We're currently conducting some experiments with using ICU4X in Gecko rather than ICU4C. This file documents the procedures for building with ICU4X. The current implementation is incomplete, and hopefully we can begin to land code incrementally. This document will serve as a documentation for the status of this experimentation on what has been landed in tree.
To enable the ICU4X experimentation:
- Add the
ac_add_options --enable-icu4x
mozconfig. - Generate the locale data by running
./intl/update-icu4x.sh
. - Do a full build.
The data is bundled directly into the binary in the config/external/icu4x
directory. The "icu4xdata" is a separate library, which consists of an assembly file that directly includes the ICU4X locale binary data. Eventually this binary data will be directly accessed via ICU4X's StaticDataProvider.
The script intl/update-icu4x.sh
can generate and update this binary data. At the time of this writing, this data is not checked in to source control since it's quite large with no ability to prune the data with only exporting certain keys. See unicode-org/icu4x#192 for supporting splitting out keys.
At the time of this writing, ICU4X has been added to the allow list for vendored code but the files still need to be vendored in.

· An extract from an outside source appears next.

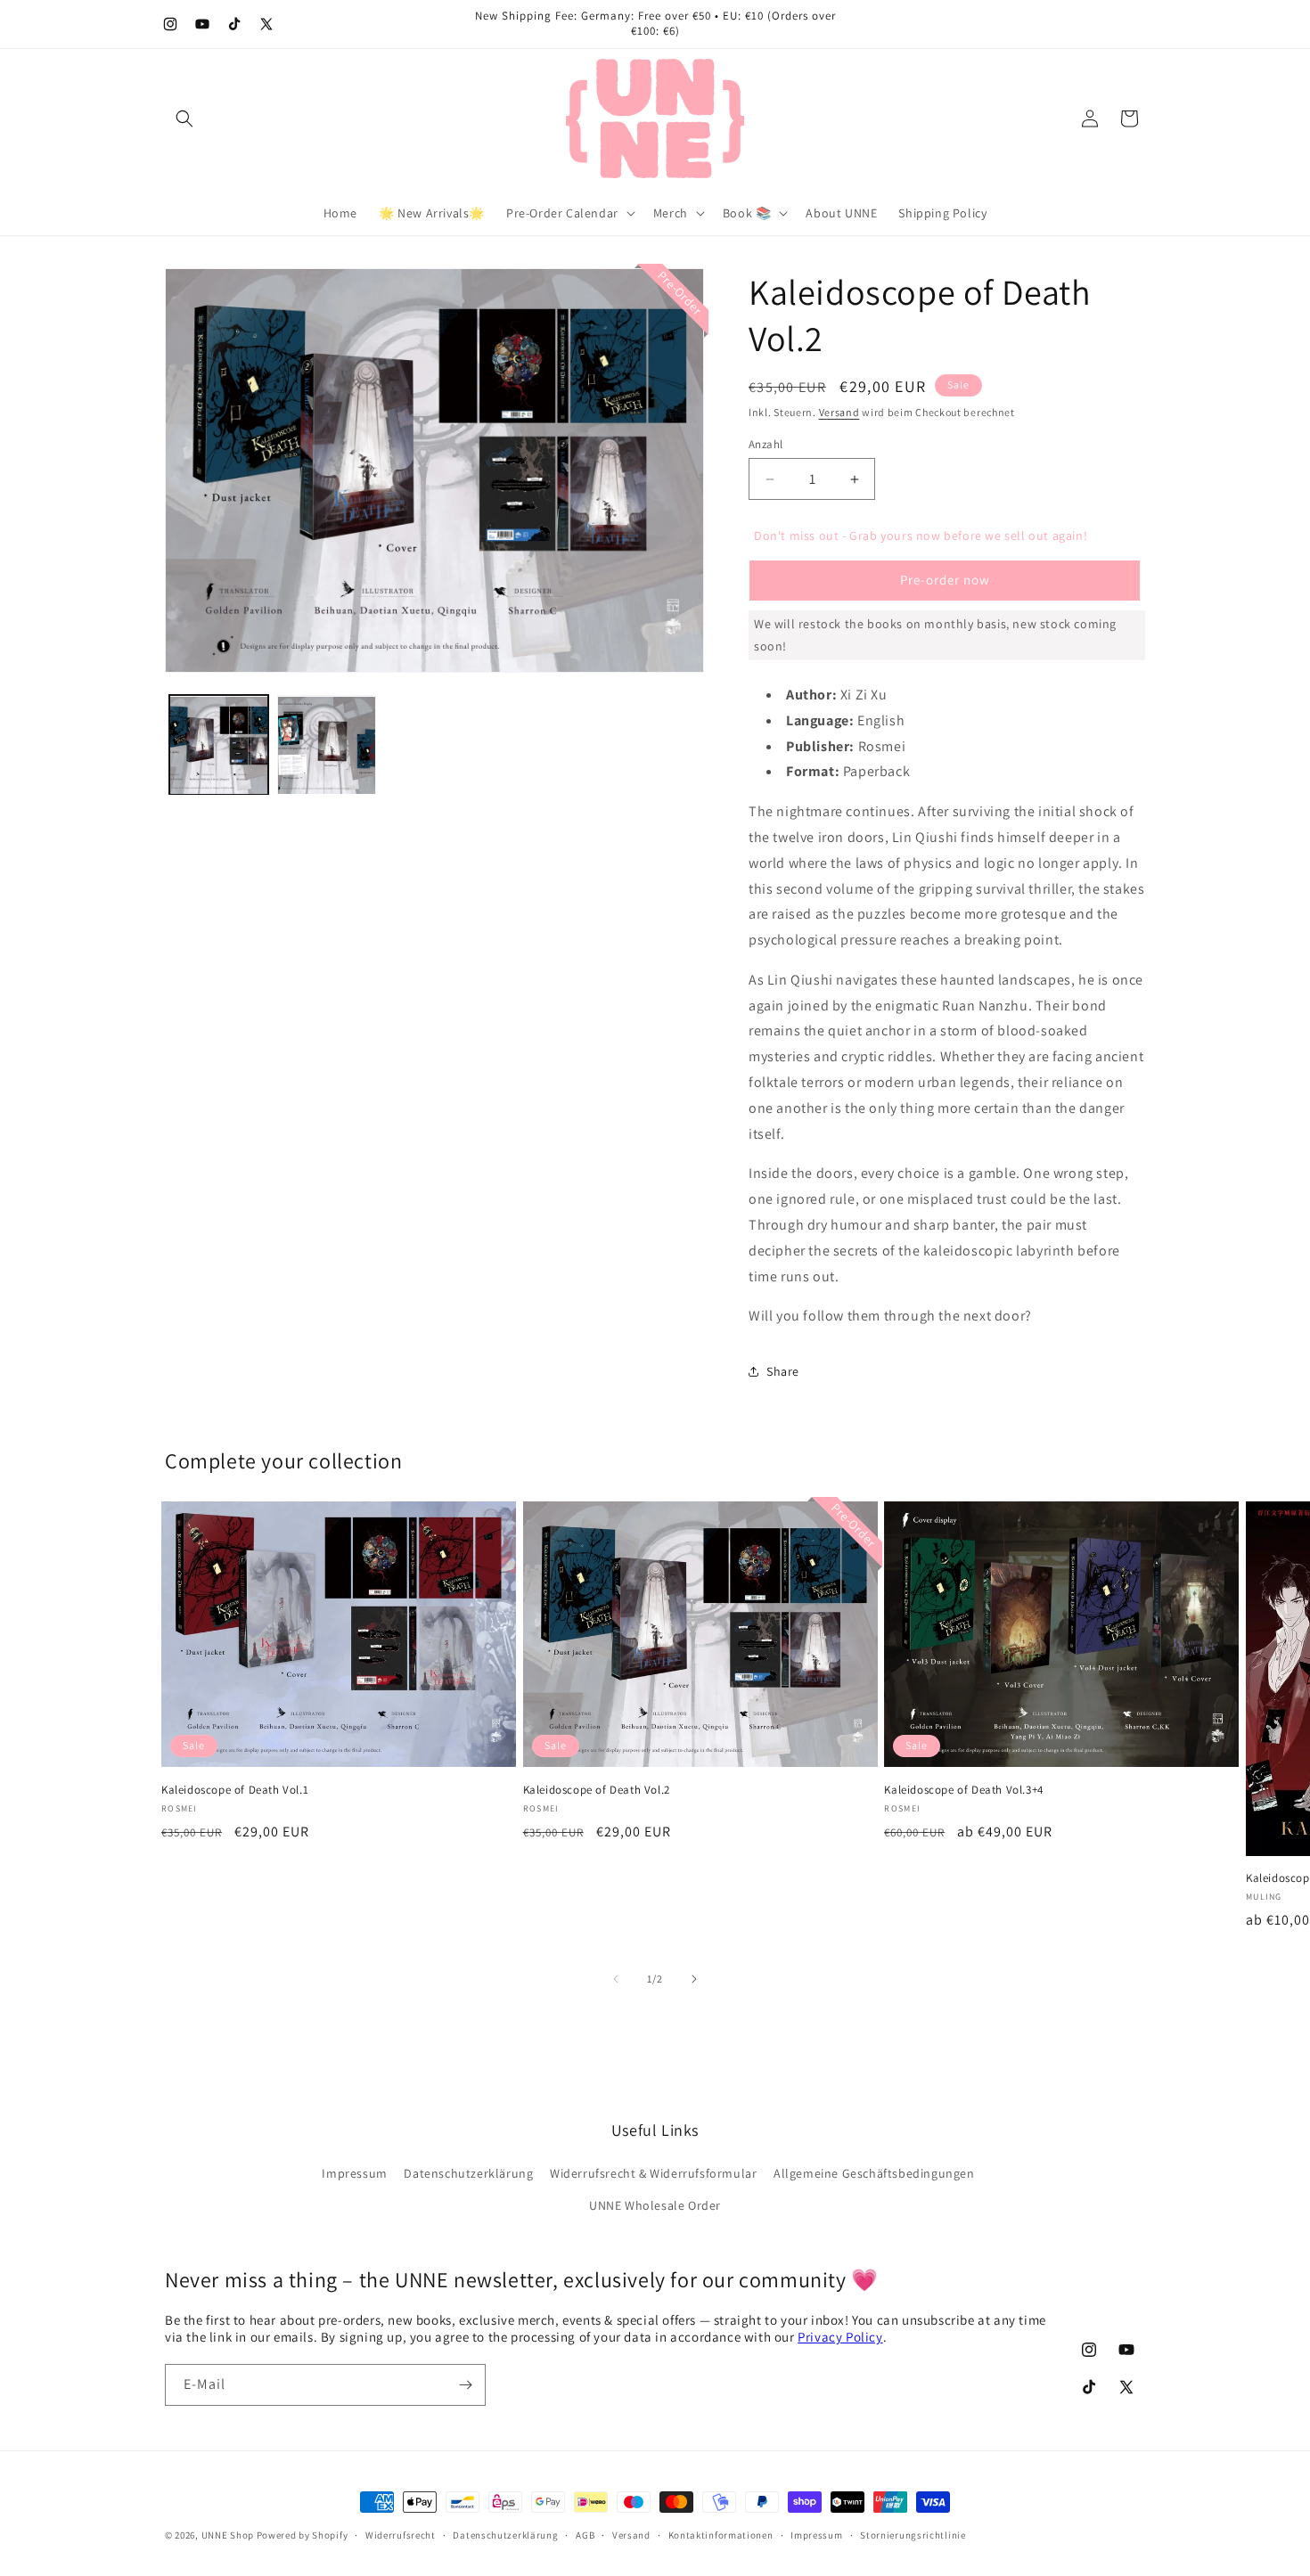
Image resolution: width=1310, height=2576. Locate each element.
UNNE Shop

This is currently blocked on some large testdata being included. There is a tracking issue unicode-org/icu4x#849 for the ICU4X integration, but we might find a way to prune the files on the Gecko vendoring code.
The data provider in ICU4X is the mechanism to load the locale-specific data. In previous experiments we used the FsDataProvider
which hits the file system every time the APIs need any data. Future integrations should look into using the StaticDataProvider
.
The final step in the ICU4X integration is to actually build and include the C++ FFI files. In the Summer 2021 experimentation we used manually built FFIs, but future experiments will rely on the Diplomat-built FFIs.